Я лежала, слушая, как отъезжают экипажи. Большие залы опустели; в Зеркальной галерее поселилась тишина; и в зале Ой-де-Беф стояла гробовая тишина; ни одного звука не раздавалось в зале Мира. По утрам мы слушали мессу в сопровождении нескольких сопровождающих и слуг, таких, как мадам Кампан и мадам де Турзель; никаких приемов, никаких карт и никаких банкетов. Ничего, кроме безотрадного ожидания чего-то более страшного, чего мы даже не могли себе представить.
Каждый день приносил новости о восстаниях в Париже, и не только в Париже, а по всей стране. Толпы черни совершали налеты на замки, сжигая и грабя их. Никто не работал, и поэтому хлеб в Париж не привозили. Лавки булочников были плотно закрыты ставнями, и толпы голодных людей срывали ставни и врывались в лавки в поисках хлеба. Когда они не находили его, то поджигали здание и убивали всех, кого считали своими врагами.
У подстрекателей было много работы. Люди, подобные Демулену, по-прежнему выпускали свои информационные листки, возбуждая толпы революционными идеями, подстрекая на восстание против аристократии. Экземпляры «Курье де Пари э де Версай» и «Патриот Франсез» тайно доставлялись нам. Мы с тревогой и ужасом читали то, что Марат писал о нас и нам подобных.
Каждый день я просыпалась с мыслью, не будет ли он последним. Каждый раз, когда я ложилась спать и хотела заснуть, меня не оставляла мысль, не ворвется ли сегодня ночью в мою спальню толпа, не поднимет ли меня с постели и не подвергнет ли меня самой ужасной смерти, которая может прийти ей в голову. Во всех листках мое имя стояло на первом месте. Король не вызывал ненависти. Я же представляла собой ужасную гарпию в этой страшной мелодраме революции.
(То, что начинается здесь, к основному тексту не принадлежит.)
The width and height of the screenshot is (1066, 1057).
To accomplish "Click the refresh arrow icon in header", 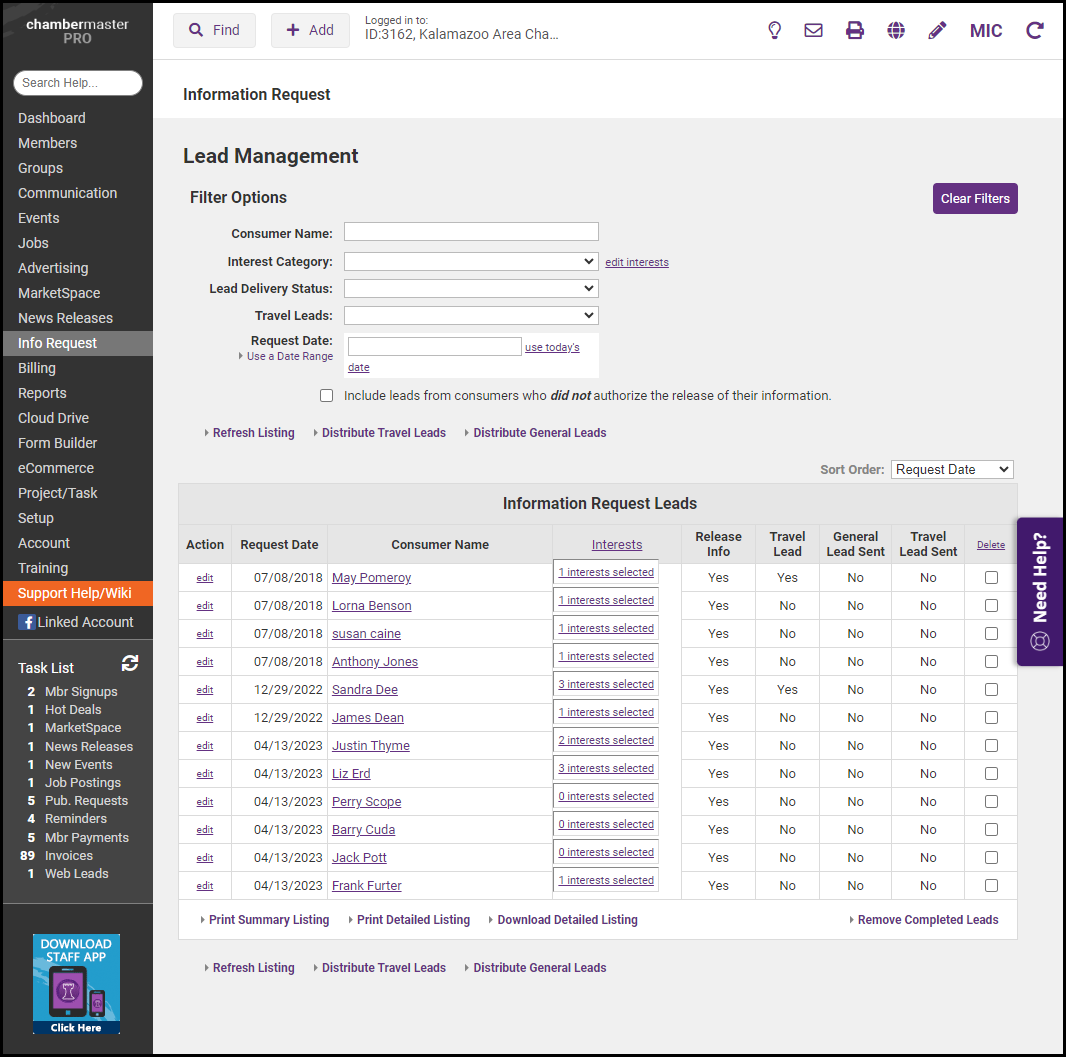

Фулон, один из бывших министров финансов, которого все ненавидели за его бессердечное отношение к народу, был жестоко убит. Однажды он сказал, что, если народ голоден, он должен есть сено. Его отыскали в Вири, волоком протащили по улицам, набили ему рот сеном, повесили на фонаре, а затем отрезали голову и торжественно пронесли ее по улицам.
С его зятем монсеньером Бертье обошлись подобным же образом в Компьене.
Я знала, что судьба этих двух мужчин сложилась таким образом потому, что Фулон посоветовал королю справиться с революцией до того, как революция расправится с ним.
Было страшно подумать о судьбе когда-то знакомых людей. Я опасалась за свою дорогую Габриеллу, которая направлялась к границе, поскольку до меня доходили слухи, что экипажи и кареты останавливали по всей стране, что едущих в них пассажиров вытаскивали и требовали подтвердить свое происхождение, а если выяснялось, что они аристократы, то им перерезали горло… или делали что-либо худшее. Что произошло бы с Габриеллой, если бы узнали, кто она: ведь ее имя часто стояло рядом с моим?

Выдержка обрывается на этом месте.